Prof. Dr. Burkhard Schmidt vertrat das CCLE auf einem hochkarätig besetzten Panel mit
- Karen Paul, IT-Leitung bei Greenpeace,
- Nike Klaubert, SAP,
moderiert und eingebettet in das starke Netzwerk von PRIO1 – Das Klima-Netzwerk.
Im Folgenden fassen wir die zentralen Erkenntnisse zusammen – und zeigen, was sie konkret für unsere Studierenden und Praxispartner bedeuten.
1. KI allein löst kein Klimaproblem – Verhalten ist der Engpass
Die Diskussion machte sehr deutlich:
Klimaschutz ist längst kein Wissensproblem mehr, sondern ein Umsetzungs- und Verhaltensproblem.

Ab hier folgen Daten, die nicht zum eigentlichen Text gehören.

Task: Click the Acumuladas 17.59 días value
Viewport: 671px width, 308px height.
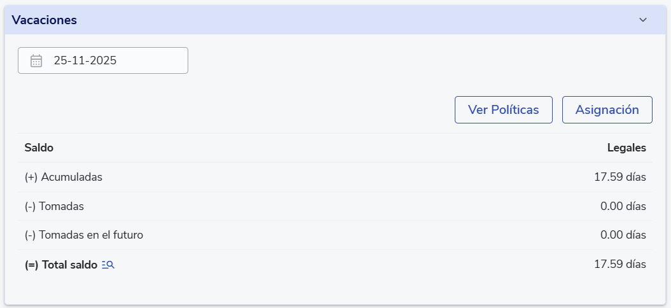Action: pos(619,177)
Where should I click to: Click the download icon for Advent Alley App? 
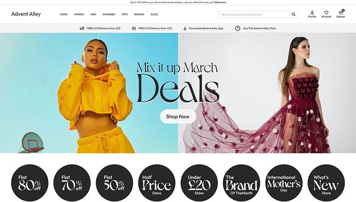185,28
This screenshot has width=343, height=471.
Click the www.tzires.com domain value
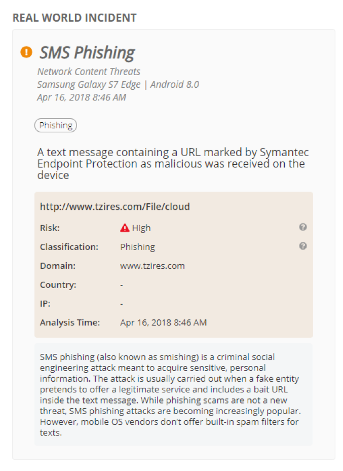[153, 266]
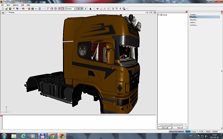The width and height of the screenshot is (223, 139).
Task: Click the viewport zoom magnifier icon
Action: coord(147,12)
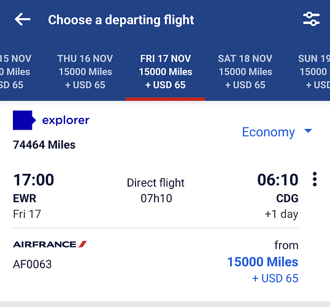Viewport: 330px width, 307px height.
Task: Open the Economy cabin class selector
Action: [277, 133]
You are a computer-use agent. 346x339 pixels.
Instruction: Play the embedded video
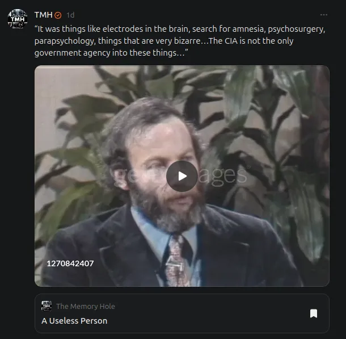[x=182, y=176]
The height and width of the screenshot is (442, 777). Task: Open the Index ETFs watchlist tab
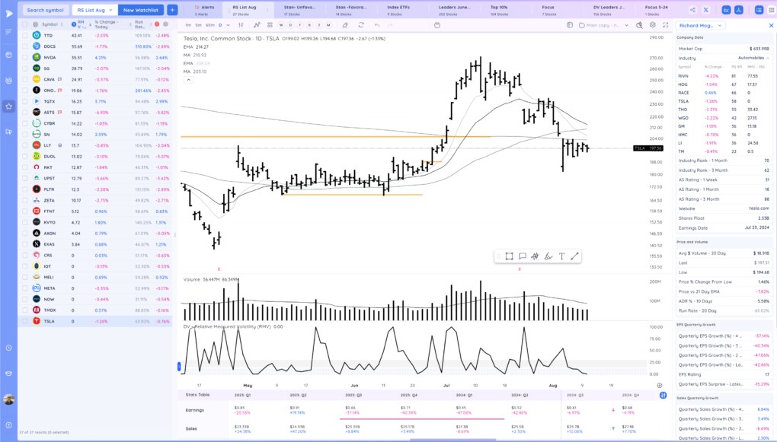pos(399,8)
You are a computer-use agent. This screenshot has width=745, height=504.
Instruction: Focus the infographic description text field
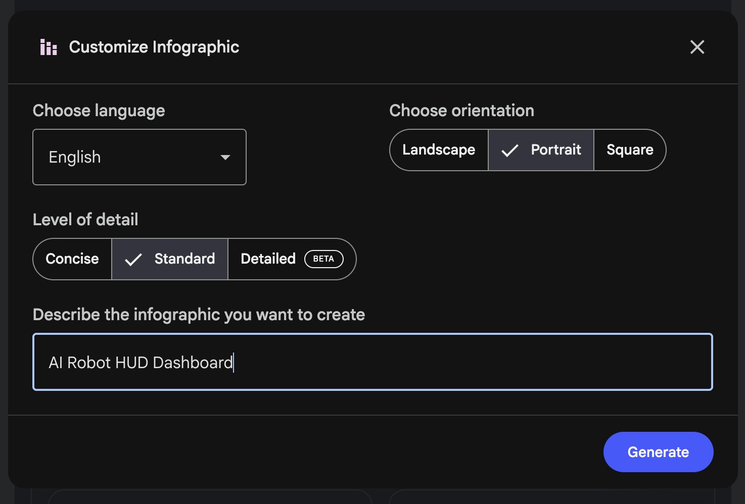point(373,362)
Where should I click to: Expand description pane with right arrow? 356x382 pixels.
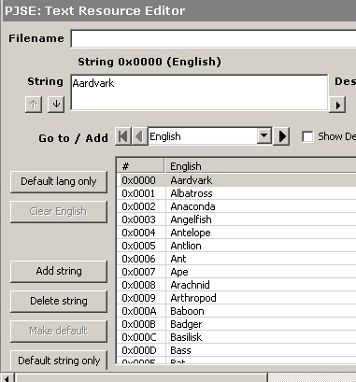[x=337, y=106]
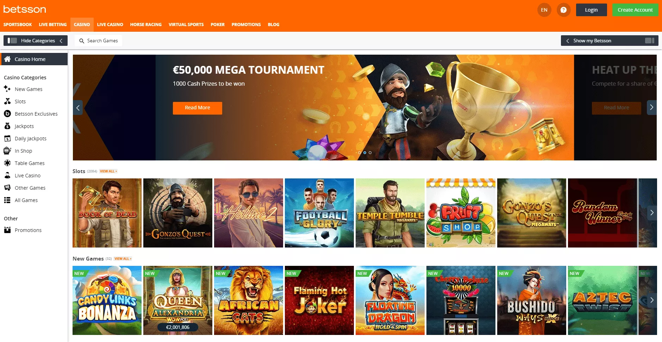
Task: Click the Search Games field
Action: [x=99, y=41]
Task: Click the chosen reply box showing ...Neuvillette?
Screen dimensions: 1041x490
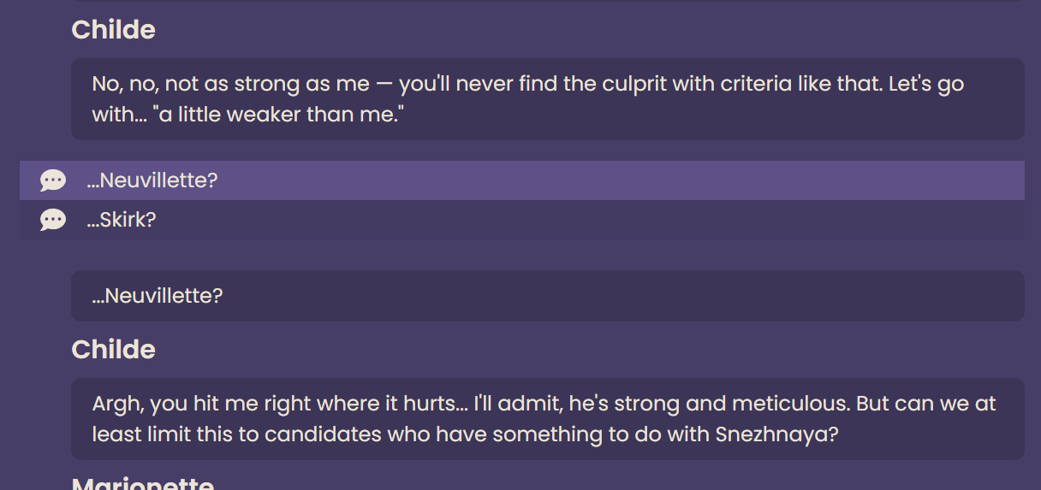Action: pyautogui.click(x=548, y=296)
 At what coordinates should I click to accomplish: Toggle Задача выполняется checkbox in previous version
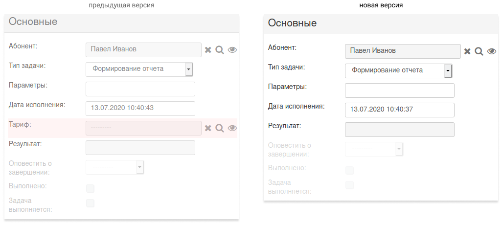pyautogui.click(x=91, y=203)
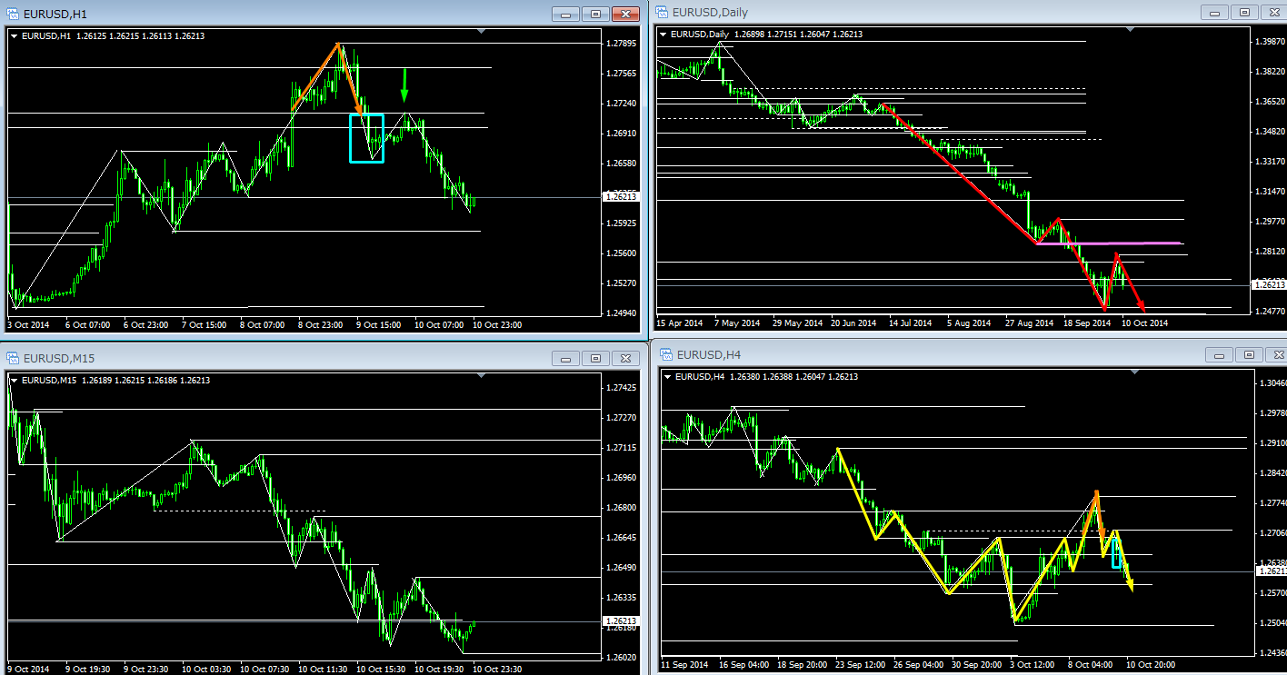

Aus Sicht der Wirtschafts- und Klimapsychologie bedeutet das:
- Menschen entscheiden nicht nur rational, sondern unter dem Einfluss von Emotionen, Routinen, sozialen Normen und Anreizsystemen.
- Technologische Lösungen – auch KI – entfalten ihre Wirkung erst dann, wenn sie diese Realität berücksichtigen.
- Ob KI am Ende Emissionen reduziert oder nur bestehende Muster effizienter macht, hängt davon ab, in welche Ziele, Strukturen und Entscheidungsarchitekturen sie eingebettet wird.
Damit verschiebt sich der Fokus: Weg von der Frage „Was kann KI technisch?“, hin zu „Wie gestalten wir Kontexte, in denen KI nachhaltiges Verhalten wahrscheinlicher macht?“.
2. Drei psychologische Kernperspektiven des CCLE
Im Panel wurden drei Perspektiven besonders deutlich, die auch das Selbstverständnis des CCLE prägen.
a) Entscheidungsarchitekturen statt Technikfolklore
Psychologische und verhaltensökonomische Forschung zeigt, dass kleine Veränderungen der Entscheidungsumgebung große Effekte haben können:
- Defaults: Voreinstellungen (z. B. nachhaltige Lieferoptionen, Bahn statt Flug als Standard) beeinflussen Verhalten stark.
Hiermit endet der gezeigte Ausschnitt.